After catching our breath and admiring the views for half an hour we started going back down, after all we had to make it back to Lobuche in time to prepare for Shabbos. The climb down was obviously easier and in no time we were in Gorak Shep, Davened Shacharis and an hour or 2 later were already in Lobuche. Lekovod Shabbos we all stayed at the guesthouse, this one not nearly as “luxurious” as the one we stayed at last Shabbos in Namche. While the last guesthouse had such luxuries as a hot shower for 300Rs, electrical outlets and a bathroom in each room. This one had no electricity to speak of, and only one bathroom in the hallway, but after sleeping in tents for a week it was great to have a roof over our heads again.

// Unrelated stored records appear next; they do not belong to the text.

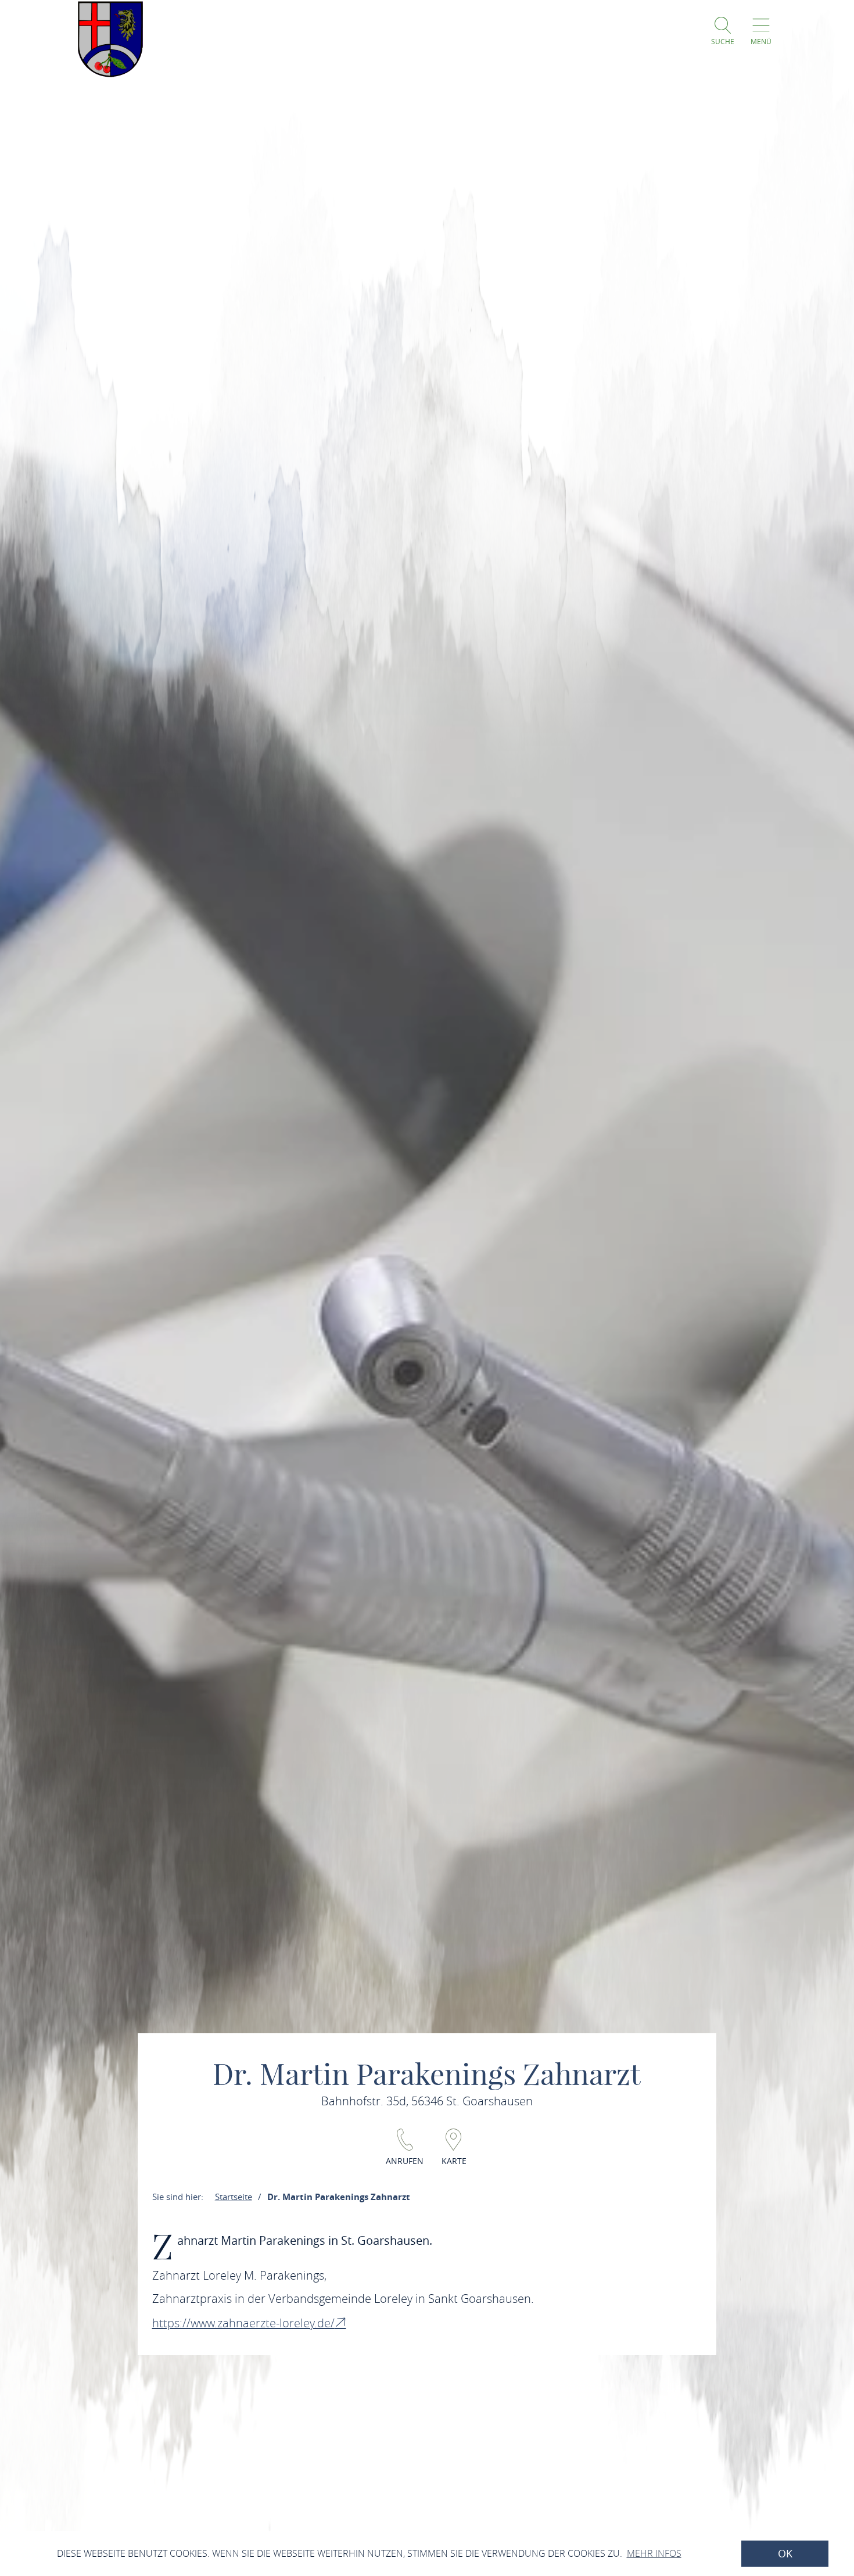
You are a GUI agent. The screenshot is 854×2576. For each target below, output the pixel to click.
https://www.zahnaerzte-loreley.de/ (243, 2323)
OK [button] (785, 2553)
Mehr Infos (654, 2553)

We started preparing for Shabbos, which meant instructing the cook to have all the food ready before sundown (this time with an improved Cholent recipe). Sometime before sunset we lit 2 candles in the dining room, davened Kabollas Shabbos and sat down for an uplifting Shabbos meal complete with Zemiros to the amusement of our guide and a few Nepali locals. You can imagine we were all in good spirits having all made it to Everest Base Camp and kala Pattar -throughout the whole trek our guide kept warning us that it was possible not everyone would make it to the end, that we were on the way down we definitely felt proud of ourselves, also the altitude was not having as much of an effect anymore (on Friday we had a net descent of 700m) adding to the lively atmosphere at the Shabbos Tish.